Auf einen Blick:
• symptomorientiert statt schematisch
• PEM und individuelle Belastungsgrenzen beachten
• Schmerzkontrolle und Stabilisierung im Vordergrund
• Schulmedizin + ausgewählte komplementäre Verfahren
• keine unnötige „Übertherapie“
• transparente Abgrenzung von Kassen- und Selbstzahlerleistungen
ist eine komplexe Erkrankung, die mit einer erheblichen Einschränkung der körperlichen und geistigen Belastbarkeit einhergehen kann. Charakteristisch ist insbesondere die Post-Exertional Malaise (PEM) – eine oft verzögert auftretende und länger anhaltende Verschlechterung der Beschwerden nach körperlicher oder geistiger Belastung.
Weitere mögliche Beschwerden sind ausgeprägte Erschöpfung, nicht erholsamer Schlaf, Konzentrations- und Gedächtnisstörungen, Schmerzen, Kopfschmerzen sowie Störungen der vegetativen Regulation.

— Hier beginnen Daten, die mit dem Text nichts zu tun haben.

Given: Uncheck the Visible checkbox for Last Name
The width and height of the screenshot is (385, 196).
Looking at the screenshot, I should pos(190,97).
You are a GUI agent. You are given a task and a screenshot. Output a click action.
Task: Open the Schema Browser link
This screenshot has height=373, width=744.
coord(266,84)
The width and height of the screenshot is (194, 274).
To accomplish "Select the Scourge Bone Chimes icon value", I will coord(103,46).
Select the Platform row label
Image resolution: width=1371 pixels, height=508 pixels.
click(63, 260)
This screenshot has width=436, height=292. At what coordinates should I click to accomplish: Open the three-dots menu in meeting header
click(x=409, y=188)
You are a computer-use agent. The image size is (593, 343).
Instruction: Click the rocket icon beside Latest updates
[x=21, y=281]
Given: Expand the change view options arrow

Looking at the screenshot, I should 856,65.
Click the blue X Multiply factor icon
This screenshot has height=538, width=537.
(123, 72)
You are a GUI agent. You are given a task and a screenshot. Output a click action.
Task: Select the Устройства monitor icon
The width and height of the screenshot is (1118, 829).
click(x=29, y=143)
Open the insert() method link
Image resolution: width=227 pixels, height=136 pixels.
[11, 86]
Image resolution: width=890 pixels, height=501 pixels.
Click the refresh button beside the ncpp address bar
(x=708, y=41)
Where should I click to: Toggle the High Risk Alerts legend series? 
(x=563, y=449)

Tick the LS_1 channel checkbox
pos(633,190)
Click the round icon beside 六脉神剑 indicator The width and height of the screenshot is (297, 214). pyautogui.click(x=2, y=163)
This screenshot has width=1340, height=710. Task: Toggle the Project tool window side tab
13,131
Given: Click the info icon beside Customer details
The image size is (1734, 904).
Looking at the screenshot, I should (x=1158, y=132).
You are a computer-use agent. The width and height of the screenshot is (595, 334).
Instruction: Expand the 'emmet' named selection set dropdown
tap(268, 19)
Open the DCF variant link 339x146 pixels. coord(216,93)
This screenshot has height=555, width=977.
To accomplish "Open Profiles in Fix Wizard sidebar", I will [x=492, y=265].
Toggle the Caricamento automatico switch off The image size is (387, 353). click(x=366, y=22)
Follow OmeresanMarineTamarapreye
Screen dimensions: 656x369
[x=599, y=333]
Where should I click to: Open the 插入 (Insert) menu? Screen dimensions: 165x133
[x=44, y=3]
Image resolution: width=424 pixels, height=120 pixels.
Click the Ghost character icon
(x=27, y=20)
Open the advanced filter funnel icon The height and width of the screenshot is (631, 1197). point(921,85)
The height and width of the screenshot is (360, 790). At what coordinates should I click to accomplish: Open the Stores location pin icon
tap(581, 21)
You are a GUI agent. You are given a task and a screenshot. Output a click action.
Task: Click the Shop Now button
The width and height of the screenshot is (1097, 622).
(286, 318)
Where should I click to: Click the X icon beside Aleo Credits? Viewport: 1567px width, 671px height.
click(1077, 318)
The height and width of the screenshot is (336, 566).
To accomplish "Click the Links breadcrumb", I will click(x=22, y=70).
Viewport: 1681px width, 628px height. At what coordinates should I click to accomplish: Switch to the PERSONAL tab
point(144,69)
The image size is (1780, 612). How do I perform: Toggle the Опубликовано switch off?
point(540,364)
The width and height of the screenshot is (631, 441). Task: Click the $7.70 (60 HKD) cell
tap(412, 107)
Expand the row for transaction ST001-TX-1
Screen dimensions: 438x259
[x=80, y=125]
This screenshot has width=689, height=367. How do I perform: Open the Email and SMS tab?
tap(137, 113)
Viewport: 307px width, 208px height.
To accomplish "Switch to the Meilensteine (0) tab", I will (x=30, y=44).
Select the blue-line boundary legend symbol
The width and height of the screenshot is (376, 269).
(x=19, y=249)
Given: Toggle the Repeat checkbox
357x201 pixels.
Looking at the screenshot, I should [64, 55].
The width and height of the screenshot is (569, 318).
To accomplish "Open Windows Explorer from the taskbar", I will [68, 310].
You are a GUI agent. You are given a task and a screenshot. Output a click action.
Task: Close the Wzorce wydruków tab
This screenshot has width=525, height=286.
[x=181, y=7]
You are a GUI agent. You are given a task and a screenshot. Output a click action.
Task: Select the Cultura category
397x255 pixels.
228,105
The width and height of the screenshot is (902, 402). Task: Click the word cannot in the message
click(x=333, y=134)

Eine einzelne, allgemein wirksame Therapie des ME/CFS steht derzeit nicht zur Verfügung. Umso wichtiger ist eine individuelle und symptomorientierte Behandlung, die sich an den tatsächlich bestehenden Beschwerden und der persönlichen Belastbarkeit orientiert.
Nicht möglichst viel behandeln, sondern gezielt das, was sinnvoll, verträglich und medizinisch nachvollziehbar ist.
Ein wesentlicher Bestandteil ist der verantwortungsvolle Umgang mit den vorhandenen Energiereserven. Belastungsgrenzen und eine mögliche PEM müssen berücksichtigt werden. Eine unkritische Aktivierungs- oder Trainingstherapie kann bei ME/CFS ungeeignet sein.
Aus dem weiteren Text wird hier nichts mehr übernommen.